Я всегда имел обыкновение ставить перед своими глазами День Страшного Суда и таким образом править, как я буду судим, чтобы отвечать перед высшим судьей, и теперь, если мои королевские щедроты были злоупотреблены и мои дары были обращены во вред моему народу вопреки моей воле и намерению, и если кто-либо из находящихся у власти под моим началом пренебрег или извратил то, что я им поручил, я надеюсь, что Бог не возложит их вину и проступки на меня. Я знаю, что титул короля - славный титул, но уверьте себя, что сияющая слава княжеской власти не так ослепила глаза нашего понимания, но что мы хорошо знаем и помним, что мы также должны дать отчет о наших действиях перед великим судьей.
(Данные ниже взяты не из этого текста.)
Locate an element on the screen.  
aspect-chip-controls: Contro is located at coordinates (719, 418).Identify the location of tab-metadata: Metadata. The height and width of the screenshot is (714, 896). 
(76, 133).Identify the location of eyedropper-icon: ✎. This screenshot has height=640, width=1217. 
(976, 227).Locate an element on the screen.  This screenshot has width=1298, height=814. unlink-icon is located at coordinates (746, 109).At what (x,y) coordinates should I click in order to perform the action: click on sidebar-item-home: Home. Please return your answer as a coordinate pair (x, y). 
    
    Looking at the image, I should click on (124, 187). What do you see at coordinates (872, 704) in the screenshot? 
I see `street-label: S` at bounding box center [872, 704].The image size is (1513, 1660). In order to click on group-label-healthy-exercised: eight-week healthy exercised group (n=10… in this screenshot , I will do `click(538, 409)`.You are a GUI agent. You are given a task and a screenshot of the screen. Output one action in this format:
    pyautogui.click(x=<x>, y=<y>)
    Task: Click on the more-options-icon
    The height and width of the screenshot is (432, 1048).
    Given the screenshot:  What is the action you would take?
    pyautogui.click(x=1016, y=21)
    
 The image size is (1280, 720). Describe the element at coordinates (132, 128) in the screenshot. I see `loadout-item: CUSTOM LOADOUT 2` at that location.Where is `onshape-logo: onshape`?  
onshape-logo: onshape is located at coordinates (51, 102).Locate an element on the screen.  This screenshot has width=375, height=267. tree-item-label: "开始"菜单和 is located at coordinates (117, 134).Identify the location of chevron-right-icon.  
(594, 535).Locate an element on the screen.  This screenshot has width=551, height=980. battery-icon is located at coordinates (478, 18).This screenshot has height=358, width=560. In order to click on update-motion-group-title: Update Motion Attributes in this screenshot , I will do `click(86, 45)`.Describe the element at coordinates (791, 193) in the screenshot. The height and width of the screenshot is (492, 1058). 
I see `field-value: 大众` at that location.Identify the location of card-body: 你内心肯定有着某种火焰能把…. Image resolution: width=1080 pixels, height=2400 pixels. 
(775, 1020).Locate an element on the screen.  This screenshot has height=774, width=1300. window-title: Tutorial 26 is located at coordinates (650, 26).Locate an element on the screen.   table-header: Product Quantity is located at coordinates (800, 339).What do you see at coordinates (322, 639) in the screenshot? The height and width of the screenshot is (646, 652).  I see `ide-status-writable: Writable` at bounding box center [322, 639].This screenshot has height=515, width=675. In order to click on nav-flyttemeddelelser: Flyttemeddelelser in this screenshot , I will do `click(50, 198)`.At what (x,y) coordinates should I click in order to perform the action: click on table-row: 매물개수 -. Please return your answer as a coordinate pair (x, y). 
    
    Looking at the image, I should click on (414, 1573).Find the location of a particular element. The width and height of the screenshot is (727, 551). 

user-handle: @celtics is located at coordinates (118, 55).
Быть королем и носить корону - это дело более славное для тех, кто ее видит, чем приятное для тех, кто ее носит. Что касается меня, то я никогда не был так прельщен славным именем Короля или королевской властью Королевы, как восхищен тем, что Бог сделал меня своим инструментом для поддержания его правды и славы и защиты его королевства, как я сказал, от опасности, бесчестия, тирании и угнетения. Никогда не будет королевы сидеть на моем месте с большим рвением к моей стране, заботой о моих подданных и которая скорее с готовностью рискнет своей жизнью ради вашего блага и безопасности, чем я сам. Ибо я желаю жить и править не дольше, чем моя жизнь и правление будут для вашего блага. И хотя у вас было и может быть много принцев более могущественных и мудрых, сидящих на этом месте, все же у вас никогда не было и не будет никого, кто будет более заботливым и любящим.
Ибо я, о Господи, что я такое, кого не должны страшить прошлые обычаи и опасности? Или что я могу сделать? Чтобы я говорила ради какой-либо славы, упаси Бог". И повернувшись к спикеру и ее советникам, она сказала: "И я молю вас, господин контролер, господин секретарь и вас, мой совет, прежде чем эти господа отправятся в свои страны, вы приведете их всех поцеловать мою руку.